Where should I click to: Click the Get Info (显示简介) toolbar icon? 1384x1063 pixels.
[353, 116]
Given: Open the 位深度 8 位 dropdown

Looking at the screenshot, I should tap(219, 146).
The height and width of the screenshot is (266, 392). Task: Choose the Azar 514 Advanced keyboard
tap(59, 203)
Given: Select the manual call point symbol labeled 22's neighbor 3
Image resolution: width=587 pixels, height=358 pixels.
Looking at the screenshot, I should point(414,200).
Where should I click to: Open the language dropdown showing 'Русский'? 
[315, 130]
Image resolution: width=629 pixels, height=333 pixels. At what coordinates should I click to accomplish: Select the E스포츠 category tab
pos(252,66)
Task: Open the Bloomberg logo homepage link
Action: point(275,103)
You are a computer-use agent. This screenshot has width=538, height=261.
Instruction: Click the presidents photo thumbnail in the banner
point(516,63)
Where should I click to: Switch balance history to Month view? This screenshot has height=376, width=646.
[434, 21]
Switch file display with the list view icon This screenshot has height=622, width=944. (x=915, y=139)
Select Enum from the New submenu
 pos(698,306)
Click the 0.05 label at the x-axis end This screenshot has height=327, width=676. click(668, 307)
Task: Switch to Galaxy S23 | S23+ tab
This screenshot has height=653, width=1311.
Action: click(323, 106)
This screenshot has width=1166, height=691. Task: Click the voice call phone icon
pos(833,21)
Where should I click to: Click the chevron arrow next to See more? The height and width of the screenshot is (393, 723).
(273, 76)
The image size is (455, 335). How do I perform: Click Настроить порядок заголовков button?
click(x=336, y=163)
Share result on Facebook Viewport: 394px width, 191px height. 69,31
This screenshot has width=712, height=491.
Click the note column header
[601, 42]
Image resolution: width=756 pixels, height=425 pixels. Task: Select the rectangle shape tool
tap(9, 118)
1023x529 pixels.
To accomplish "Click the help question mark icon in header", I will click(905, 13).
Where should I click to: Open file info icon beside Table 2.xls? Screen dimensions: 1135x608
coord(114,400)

= = = = =

▶ _Task details_: Copy out the whole listing, word for word.

▶ _Exercise output_:
Where should I click to: Click the Get Info (显示简介) toolbar icon? 1384x1063 pixels.
[353, 116]
Given: Open the 位深度 8 位 dropdown

Looking at the screenshot, I should tap(219, 146).
The height and width of the screenshot is (266, 392). Task: Choose the Azar 514 Advanced keyboard
tap(59, 203)
Given: Select the manual call point symbol labeled 22's neighbor 3
Image resolution: width=587 pixels, height=358 pixels.
Looking at the screenshot, I should point(414,200).
Where should I click to: Open the language dropdown showing 'Русский'? 
[315, 130]
Image resolution: width=629 pixels, height=333 pixels. At what coordinates should I click to accomplish: Select the E스포츠 category tab
pos(252,66)
Task: Open the Bloomberg logo homepage link
Action: point(275,103)
You are a computer-use agent. This screenshot has width=538, height=261.
Instruction: Click the presidents photo thumbnail in the banner
point(516,63)
Where should I click to: Switch balance history to Month view? This screenshot has height=376, width=646.
[434, 21]
Switch file display with the list view icon This screenshot has height=622, width=944. (x=915, y=139)
Select Enum from the New submenu
 pos(698,306)
Click the 0.05 label at the x-axis end This screenshot has height=327, width=676. click(668, 307)
Task: Switch to Galaxy S23 | S23+ tab
This screenshot has height=653, width=1311.
Action: click(323, 106)
This screenshot has width=1166, height=691. Task: Click the voice call phone icon
pos(833,21)
Where should I click to: Click the chevron arrow next to See more? The height and width of the screenshot is (393, 723).
(273, 76)
The image size is (455, 335). How do I perform: Click Настроить порядок заголовков button?
click(x=336, y=163)
Share result on Facebook Viewport: 394px width, 191px height. 69,31
This screenshot has width=712, height=491.
Click the note column header
[601, 42]
Image resolution: width=756 pixels, height=425 pixels. Task: Select the rectangle shape tool
tap(9, 118)
1023x529 pixels.
To accomplish "Click the help question mark icon in header", I will click(905, 13).
Where should I click to: Open file info icon beside Table 2.xls? Screen dimensions: 1135x608
coord(114,400)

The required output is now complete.